Culturales

Fidel. Sinfonía de las manos

Por Octavio Fraga Guerra * / Colaboración para Resumen Latinoamericano.

 

La cámara se apresta a congelar una escena. Se abre el diafragma, se expande sobre un eje imaginario y, cual si nada, se cierra con los ardores de velocidades inconfesables. Recibe, por los poderes de un instante, una vigorosa luz inscrita sin nombre. Las sombras hacen su parte, calibran la puesta, redondean el discurso que se materializa por la voluntad de muchos, por la hidalguía del personaje. Y claro está, por el talento del autor de esta pieza, que busca encumbrar un momento, dibujar con signos los trazos de un hombre simbólico.

Como en muchas otras contiendas de su vida, Fidel no se quitó su traje verde olivo. Con la pasión que definen sus actos encara el desafío. Empuña los ardores de un bate erguido, que se exhibe observante, declarado compinche, dispuesto a destronar la pelota e impulsarla más allá de los confines del estadio. Una multitud acecha el momento del impacto para hacer una captura cómplice, un fildeo de manos entretejidas que parece, a vista de pájaro, un abrazo.

Los minutos parecen leyendas. El tiempo sabe a vigilia y los versos de una oralidad desbordante se agitan expectantes. La mirada de Fidel apunta hacia un objetivo preciso, hacia un horizonte dibujado donde habita el mar y las florestas de cúmulos nimbos entrecruzados. Es ese mar irreverente que nos arropa, son esas palmas reales que nos declaran.

El Comandante delinea una pose anticipadora. Se afinca sobre sus botas de muchas batallas empinando la espalda y levantando la barbilla, pues la bola vendrá con fuerza y el ángulo del bate lo decide todo.
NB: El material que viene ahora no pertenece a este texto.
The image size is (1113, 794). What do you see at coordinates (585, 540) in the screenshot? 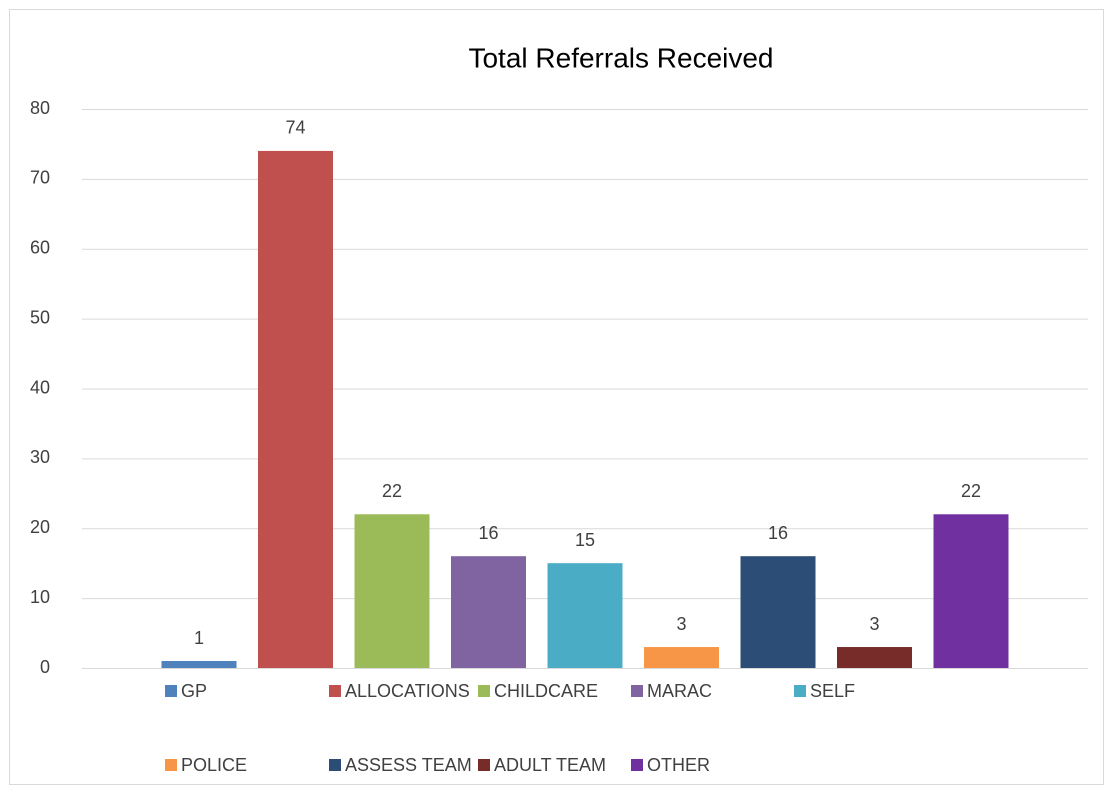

Se apertrecha del poder de sus manos para calibrar la longitud y el alcance de sus brazos. Todo está por suceder.

El tiempo en esta escena no importa. Su reloj experimenta el trazo curvo de su mirada, un soliloquio de sustantivos dejados en el montículo. La meta es empinar la pelota hacia donde habita la leyenda.

Los tambores rumberos agitan las sonoridades de un recinto horondo. El vuelo está por desatarse y el Comandante se encuadra risueño, pícaro, desafiante. Toda una gestualidad reunida ante una bola que está por irrumpir en el home. La palabra derrota no habita en los anaqueles de su diccionario, el empeño es el verso de su vida, la praxis de su metáfora.

Se produce el lanzamiento, la pelota recorre unos sesenta pies en el tiempo de un zumbido. Fidel pinta un ángulo curvo con sus manos y la pelota sacude el viento, el cúmulo contenido en los parajes del estadio. Las voces de una multitud enardecida se aprestan a tomar al vuelo ese coro de muchos y se produce el hechizo, el abrazo entre todos.

El sonido del impacto marca otra hora en el reloj del Comandante. Es un tiempo de paralelismos, de enconadas curvas que dibujan una pelota empeñada en saberse más allá de los límites posibles. Las líneas se subvierten, el tiempo se alarga más allá de todo pronóstico. Se desata el diálogo entre dos, entre tres, entre muchos, la fraseología desbordada, la algarabía por la victoria, la empatía ante el impacto de un pelotazo, que es la fuerza de un hombre moral.

 

(*) Periodista cubano y articulista de cine. Especialista de la Cinemateca de Cuba. Editor del blog Cine Reverso.

Foto de portada: 5ta. Serie de Pelota, Estadio del Cerro / Liborio Noval (1977).